▸ **EXTRACTED RECORDS**

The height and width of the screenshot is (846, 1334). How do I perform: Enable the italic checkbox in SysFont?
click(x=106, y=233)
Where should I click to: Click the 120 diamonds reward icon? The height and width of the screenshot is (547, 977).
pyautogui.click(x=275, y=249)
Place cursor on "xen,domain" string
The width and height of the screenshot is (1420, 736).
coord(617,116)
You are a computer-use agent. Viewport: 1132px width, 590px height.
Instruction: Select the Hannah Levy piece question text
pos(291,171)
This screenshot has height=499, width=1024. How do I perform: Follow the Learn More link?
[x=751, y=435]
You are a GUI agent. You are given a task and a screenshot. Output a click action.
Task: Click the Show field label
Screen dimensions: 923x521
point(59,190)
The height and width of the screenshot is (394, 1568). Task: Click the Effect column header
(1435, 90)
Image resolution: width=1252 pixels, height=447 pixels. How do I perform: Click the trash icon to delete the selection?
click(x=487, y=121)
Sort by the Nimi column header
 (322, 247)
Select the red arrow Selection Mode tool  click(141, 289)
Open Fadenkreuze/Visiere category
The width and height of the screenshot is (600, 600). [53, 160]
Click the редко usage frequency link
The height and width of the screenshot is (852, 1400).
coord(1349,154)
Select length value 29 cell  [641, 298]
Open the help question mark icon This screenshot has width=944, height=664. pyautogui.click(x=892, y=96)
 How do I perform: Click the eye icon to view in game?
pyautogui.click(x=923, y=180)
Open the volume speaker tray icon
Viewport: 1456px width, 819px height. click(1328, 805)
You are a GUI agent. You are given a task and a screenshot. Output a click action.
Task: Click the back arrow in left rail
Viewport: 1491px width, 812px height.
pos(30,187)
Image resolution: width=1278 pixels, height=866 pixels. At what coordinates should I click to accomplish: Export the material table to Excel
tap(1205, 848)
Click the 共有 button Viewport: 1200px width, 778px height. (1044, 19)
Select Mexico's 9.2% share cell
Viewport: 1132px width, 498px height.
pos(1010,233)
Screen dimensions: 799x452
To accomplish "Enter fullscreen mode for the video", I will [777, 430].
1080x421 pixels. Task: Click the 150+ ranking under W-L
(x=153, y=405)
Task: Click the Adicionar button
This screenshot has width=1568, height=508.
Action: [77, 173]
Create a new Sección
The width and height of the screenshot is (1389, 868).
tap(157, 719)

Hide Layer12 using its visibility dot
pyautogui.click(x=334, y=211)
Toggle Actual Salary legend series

▸ **EXERCISE REQUIREMENTS**
Restate each line of the records above without any deviation.

▸ **ANSWER SPACE**
The height and width of the screenshot is (846, 1334). How do I perform: Enable the italic checkbox in SysFont?
click(x=106, y=233)
Where should I click to: Click the 120 diamonds reward icon? The height and width of the screenshot is (547, 977).
pyautogui.click(x=275, y=249)
Place cursor on "xen,domain" string
The width and height of the screenshot is (1420, 736).
coord(617,116)
You are a computer-use agent. Viewport: 1132px width, 590px height.
Instruction: Select the Hannah Levy piece question text
pos(291,171)
This screenshot has height=499, width=1024. How do I perform: Follow the Learn More link?
[x=751, y=435]
You are a GUI agent. You are given a task and a screenshot. Output a click action.
Task: Click the Show field label
Screen dimensions: 923x521
point(59,190)
The height and width of the screenshot is (394, 1568). Task: Click the Effect column header
(1435, 90)
Image resolution: width=1252 pixels, height=447 pixels. How do I perform: Click the trash icon to delete the selection?
click(x=487, y=121)
Sort by the Nimi column header
 (322, 247)
Select the red arrow Selection Mode tool  click(141, 289)
Open Fadenkreuze/Visiere category
The width and height of the screenshot is (600, 600). [53, 160]
Click the редко usage frequency link
The height and width of the screenshot is (852, 1400).
coord(1349,154)
Select length value 29 cell  [641, 298]
Open the help question mark icon This screenshot has width=944, height=664. pyautogui.click(x=892, y=96)
 How do I perform: Click the eye icon to view in game?
pyautogui.click(x=923, y=180)
Open the volume speaker tray icon
Viewport: 1456px width, 819px height. click(1328, 805)
You are a GUI agent. You are given a task and a screenshot. Output a click action.
Task: Click the back arrow in left rail
Viewport: 1491px width, 812px height.
pos(30,187)
Image resolution: width=1278 pixels, height=866 pixels. At what coordinates should I click to accomplish: Export the material table to Excel
tap(1205, 848)
Click the 共有 button Viewport: 1200px width, 778px height. (1044, 19)
Select Mexico's 9.2% share cell
Viewport: 1132px width, 498px height.
pos(1010,233)
Screen dimensions: 799x452
To accomplish "Enter fullscreen mode for the video", I will [777, 430].
1080x421 pixels. Task: Click the 150+ ranking under W-L
(x=153, y=405)
Task: Click the Adicionar button
This screenshot has width=1568, height=508.
Action: [77, 173]
Create a new Sección
The width and height of the screenshot is (1389, 868).
tap(157, 719)

Hide Layer12 using its visibility dot
pyautogui.click(x=334, y=211)
Toggle Actual Salary legend series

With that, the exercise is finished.